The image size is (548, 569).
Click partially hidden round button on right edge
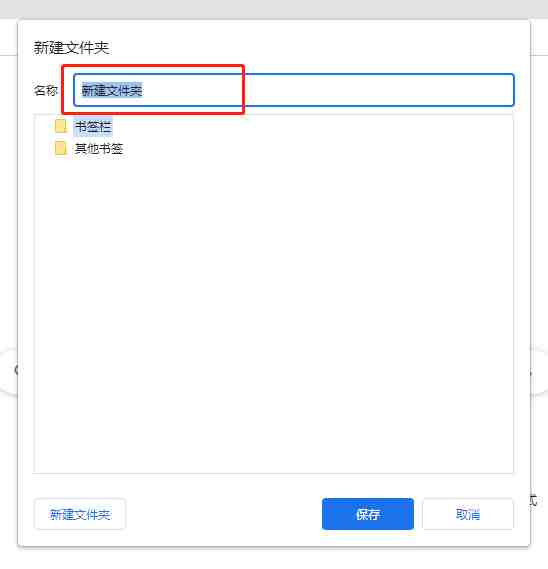tap(539, 372)
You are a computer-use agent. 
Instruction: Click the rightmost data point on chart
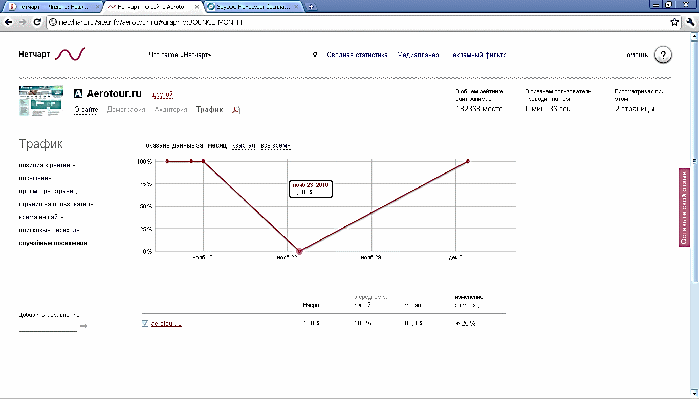(x=467, y=161)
::::::::
▶ [Goal of the exercise]:
All of the listing is to be written out exactly, with the pictures left out.

▶ [Answer space]:
The image size is (548, 569).
Click partially hidden round button on right edge
tap(539, 372)
You are a computer-use agent. 
Instruction: Click the rightmost data point on chart
(x=467, y=161)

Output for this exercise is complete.